The only World Cup meeting between the two teams was on July 16, 1966. In the group stage, England won 2-0 at Wembley against Mexico, with Bobby Charlton scoring a long-range shot in the 38th minute and Roger Hunt adding another in the 76th.
That match was in London. Altitude near zero, no boos, no thunderstorms, no Viagra.
Sixty years later, they meet again, this time at the Azteca. All historical parameters have been reset to zero.
Opta gives England a 40.6% chance of winning in 90 minutes, Mexico 31.5%, and a draw 27.9%. The model values possession and shots, but the 2,240-meter altitude and the four clean sheets aren't in its weights.

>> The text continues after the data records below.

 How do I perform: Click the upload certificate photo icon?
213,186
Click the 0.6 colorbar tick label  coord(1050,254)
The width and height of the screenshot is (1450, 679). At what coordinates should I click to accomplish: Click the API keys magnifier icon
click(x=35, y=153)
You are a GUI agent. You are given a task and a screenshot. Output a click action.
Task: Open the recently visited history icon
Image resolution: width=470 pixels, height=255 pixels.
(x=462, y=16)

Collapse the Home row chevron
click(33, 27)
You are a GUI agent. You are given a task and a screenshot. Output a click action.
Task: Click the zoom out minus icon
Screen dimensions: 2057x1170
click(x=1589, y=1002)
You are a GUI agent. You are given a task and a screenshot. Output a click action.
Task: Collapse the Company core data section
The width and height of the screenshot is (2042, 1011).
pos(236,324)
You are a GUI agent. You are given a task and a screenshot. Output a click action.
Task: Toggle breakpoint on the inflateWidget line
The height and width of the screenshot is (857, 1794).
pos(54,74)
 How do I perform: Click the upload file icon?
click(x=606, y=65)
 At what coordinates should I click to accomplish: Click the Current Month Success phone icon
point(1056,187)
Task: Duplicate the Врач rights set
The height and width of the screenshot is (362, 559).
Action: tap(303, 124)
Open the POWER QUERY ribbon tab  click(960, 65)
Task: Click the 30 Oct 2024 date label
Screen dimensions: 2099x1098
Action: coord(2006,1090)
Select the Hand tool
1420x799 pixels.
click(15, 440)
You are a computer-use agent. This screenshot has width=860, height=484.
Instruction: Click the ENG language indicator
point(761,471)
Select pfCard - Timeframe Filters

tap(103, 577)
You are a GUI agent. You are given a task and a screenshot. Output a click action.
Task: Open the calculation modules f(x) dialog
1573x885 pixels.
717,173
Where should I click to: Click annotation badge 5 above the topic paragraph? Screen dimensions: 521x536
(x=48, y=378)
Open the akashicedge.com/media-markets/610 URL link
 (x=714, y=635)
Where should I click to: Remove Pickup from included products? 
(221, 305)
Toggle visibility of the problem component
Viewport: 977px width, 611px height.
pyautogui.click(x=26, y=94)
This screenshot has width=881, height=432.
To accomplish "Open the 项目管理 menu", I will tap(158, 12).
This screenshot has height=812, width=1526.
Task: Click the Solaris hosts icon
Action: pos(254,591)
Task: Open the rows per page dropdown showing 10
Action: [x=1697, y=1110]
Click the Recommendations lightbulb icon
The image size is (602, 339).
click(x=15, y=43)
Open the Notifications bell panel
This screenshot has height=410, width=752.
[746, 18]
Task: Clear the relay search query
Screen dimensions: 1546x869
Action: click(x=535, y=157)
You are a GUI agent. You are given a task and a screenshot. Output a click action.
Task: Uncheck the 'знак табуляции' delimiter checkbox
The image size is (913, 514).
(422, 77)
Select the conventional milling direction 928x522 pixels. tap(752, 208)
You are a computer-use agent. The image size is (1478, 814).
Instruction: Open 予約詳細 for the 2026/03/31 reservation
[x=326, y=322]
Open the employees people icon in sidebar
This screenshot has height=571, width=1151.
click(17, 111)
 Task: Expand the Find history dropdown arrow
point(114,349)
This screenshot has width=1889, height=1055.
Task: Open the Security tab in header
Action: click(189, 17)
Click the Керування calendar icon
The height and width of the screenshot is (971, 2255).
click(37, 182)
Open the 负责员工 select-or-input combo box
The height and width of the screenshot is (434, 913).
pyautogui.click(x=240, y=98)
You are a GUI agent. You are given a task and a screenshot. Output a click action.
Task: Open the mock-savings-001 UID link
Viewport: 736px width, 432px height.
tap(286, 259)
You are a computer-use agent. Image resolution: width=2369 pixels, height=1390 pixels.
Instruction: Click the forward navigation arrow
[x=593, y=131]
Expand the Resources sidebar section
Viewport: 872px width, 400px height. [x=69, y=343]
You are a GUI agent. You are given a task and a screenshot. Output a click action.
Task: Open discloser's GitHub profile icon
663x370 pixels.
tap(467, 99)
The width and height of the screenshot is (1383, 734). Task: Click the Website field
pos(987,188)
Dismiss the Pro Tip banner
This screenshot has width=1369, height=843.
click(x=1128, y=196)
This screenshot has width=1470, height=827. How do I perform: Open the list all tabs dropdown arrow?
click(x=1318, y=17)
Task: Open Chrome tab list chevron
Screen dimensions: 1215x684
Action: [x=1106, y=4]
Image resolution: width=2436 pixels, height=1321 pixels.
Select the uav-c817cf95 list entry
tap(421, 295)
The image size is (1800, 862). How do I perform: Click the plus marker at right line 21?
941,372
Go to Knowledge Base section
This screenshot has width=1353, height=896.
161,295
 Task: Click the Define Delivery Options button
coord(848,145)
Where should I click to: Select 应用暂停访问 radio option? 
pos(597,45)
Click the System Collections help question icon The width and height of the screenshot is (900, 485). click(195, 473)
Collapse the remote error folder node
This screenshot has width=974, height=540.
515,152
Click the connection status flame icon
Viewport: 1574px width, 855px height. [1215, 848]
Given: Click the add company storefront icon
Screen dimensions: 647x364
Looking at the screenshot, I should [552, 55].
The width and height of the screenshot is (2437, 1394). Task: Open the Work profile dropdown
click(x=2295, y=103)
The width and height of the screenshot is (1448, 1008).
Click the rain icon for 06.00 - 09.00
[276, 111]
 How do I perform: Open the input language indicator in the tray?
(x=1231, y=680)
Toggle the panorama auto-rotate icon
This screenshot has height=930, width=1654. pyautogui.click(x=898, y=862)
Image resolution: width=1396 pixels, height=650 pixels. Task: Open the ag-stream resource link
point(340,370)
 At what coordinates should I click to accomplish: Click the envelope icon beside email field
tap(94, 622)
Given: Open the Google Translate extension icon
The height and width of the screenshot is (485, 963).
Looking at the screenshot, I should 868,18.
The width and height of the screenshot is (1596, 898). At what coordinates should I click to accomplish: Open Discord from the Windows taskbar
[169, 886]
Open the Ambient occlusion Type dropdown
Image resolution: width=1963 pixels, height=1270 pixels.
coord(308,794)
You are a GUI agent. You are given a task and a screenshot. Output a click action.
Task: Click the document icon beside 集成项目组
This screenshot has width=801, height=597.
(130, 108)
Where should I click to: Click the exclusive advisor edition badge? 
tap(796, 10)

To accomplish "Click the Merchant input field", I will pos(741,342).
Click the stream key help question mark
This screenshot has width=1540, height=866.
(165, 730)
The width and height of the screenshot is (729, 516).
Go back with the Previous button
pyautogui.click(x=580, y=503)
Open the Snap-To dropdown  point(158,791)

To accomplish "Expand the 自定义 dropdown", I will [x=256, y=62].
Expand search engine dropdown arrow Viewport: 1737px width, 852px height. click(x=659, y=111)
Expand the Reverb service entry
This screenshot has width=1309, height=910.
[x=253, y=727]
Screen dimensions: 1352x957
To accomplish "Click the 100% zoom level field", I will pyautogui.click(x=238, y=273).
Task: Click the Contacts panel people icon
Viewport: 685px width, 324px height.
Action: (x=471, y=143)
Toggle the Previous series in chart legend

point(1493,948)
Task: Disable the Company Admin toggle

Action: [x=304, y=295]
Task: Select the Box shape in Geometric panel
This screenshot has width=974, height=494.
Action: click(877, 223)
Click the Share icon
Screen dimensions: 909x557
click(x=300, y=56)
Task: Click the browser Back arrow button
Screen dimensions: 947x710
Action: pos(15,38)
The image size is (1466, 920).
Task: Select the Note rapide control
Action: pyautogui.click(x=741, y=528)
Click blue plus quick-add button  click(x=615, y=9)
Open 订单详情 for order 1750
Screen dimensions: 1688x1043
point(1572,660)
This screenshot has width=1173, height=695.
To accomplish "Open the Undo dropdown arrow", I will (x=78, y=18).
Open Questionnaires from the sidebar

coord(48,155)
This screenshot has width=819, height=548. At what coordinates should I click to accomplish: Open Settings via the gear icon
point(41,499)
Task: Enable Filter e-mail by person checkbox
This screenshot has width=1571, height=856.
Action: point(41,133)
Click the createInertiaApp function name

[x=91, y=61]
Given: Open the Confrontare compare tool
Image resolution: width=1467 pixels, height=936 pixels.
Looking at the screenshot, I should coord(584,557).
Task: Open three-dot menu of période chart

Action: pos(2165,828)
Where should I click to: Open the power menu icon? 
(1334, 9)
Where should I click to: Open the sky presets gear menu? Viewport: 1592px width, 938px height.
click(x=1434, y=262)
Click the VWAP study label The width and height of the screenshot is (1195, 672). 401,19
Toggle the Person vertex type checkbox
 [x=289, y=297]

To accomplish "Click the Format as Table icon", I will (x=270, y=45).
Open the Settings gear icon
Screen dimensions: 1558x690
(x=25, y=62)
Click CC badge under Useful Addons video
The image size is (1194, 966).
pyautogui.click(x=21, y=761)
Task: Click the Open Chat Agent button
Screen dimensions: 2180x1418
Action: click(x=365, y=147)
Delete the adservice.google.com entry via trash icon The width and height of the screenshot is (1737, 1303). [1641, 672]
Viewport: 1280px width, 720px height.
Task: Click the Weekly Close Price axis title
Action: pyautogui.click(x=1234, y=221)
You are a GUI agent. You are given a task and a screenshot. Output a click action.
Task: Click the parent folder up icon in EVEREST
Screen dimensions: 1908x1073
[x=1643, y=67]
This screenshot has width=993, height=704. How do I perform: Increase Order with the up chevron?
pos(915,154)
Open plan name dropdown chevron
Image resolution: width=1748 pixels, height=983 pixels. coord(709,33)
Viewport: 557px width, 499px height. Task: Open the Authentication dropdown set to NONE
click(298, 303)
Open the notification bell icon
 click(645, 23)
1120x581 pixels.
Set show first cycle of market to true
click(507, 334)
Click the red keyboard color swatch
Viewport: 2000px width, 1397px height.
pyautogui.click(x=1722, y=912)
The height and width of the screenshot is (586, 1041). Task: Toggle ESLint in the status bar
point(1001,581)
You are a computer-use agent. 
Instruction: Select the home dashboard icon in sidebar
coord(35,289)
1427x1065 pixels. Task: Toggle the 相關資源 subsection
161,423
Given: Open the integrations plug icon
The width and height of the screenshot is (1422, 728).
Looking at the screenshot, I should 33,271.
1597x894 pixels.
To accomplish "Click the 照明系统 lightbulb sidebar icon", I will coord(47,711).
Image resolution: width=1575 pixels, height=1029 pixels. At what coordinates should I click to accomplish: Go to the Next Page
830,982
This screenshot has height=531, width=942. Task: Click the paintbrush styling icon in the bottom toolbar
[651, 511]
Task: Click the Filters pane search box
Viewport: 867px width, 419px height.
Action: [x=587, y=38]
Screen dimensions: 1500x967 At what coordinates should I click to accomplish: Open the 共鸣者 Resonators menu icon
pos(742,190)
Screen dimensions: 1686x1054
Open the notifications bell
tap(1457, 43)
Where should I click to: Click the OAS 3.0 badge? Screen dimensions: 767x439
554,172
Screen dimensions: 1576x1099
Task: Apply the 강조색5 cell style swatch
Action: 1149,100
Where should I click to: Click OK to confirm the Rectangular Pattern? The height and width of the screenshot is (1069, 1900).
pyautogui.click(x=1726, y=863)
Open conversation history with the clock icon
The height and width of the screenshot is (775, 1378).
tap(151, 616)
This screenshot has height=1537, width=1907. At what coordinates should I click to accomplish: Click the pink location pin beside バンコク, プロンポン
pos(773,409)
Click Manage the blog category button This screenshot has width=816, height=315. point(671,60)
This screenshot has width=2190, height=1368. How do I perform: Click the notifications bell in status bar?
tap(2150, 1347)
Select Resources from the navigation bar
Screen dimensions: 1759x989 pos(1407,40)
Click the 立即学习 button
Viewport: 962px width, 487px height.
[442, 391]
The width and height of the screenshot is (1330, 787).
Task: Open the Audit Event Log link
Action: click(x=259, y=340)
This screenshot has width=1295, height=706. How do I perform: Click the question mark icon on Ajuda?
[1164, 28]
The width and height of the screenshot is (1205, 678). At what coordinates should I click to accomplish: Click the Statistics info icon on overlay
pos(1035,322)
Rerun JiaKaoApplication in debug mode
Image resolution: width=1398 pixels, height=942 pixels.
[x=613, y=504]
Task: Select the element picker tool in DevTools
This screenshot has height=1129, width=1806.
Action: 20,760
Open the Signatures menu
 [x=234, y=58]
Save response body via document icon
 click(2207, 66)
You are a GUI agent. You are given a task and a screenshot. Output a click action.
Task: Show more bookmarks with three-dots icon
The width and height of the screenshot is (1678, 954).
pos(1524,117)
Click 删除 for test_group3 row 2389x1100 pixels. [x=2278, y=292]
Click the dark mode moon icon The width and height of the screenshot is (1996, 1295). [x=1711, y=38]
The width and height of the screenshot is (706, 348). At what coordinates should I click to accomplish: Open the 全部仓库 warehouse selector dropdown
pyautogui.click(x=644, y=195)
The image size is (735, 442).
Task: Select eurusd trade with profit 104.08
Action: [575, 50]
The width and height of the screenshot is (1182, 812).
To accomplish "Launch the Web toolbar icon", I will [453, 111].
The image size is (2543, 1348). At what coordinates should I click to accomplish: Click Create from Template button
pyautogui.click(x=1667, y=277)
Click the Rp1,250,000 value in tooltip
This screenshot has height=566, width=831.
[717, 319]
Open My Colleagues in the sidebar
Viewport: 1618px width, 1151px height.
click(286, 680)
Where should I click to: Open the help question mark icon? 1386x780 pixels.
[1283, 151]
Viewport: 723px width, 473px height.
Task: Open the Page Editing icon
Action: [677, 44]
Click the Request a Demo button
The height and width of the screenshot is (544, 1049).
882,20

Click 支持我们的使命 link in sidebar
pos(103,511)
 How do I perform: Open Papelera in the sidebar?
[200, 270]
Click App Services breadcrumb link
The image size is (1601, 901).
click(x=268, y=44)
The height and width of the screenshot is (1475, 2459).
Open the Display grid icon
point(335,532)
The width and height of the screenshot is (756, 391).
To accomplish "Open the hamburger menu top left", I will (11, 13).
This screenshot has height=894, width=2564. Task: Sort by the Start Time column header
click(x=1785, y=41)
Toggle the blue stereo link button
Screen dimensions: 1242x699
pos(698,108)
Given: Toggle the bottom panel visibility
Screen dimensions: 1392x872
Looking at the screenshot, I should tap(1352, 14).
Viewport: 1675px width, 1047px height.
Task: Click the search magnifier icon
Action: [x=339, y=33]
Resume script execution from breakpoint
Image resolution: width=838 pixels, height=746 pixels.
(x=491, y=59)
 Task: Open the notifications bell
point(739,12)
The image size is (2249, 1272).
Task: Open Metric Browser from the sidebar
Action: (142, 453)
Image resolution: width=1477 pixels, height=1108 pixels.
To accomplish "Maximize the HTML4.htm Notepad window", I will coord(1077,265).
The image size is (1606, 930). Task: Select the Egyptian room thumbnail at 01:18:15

England might have more possession tomorrow, more shots, a prettier xG panel. But the last time they had similar stats, they conceded in the 7th minute and didn't equalize until the 75th.
Costa Rica tried it. Honduras tried it. Both times it was 1-2, both times overturned in the second half.
The turf at the Azteca only knows this one way to die. At 6 PM on July 6th, we'll see how England dies, or how they live.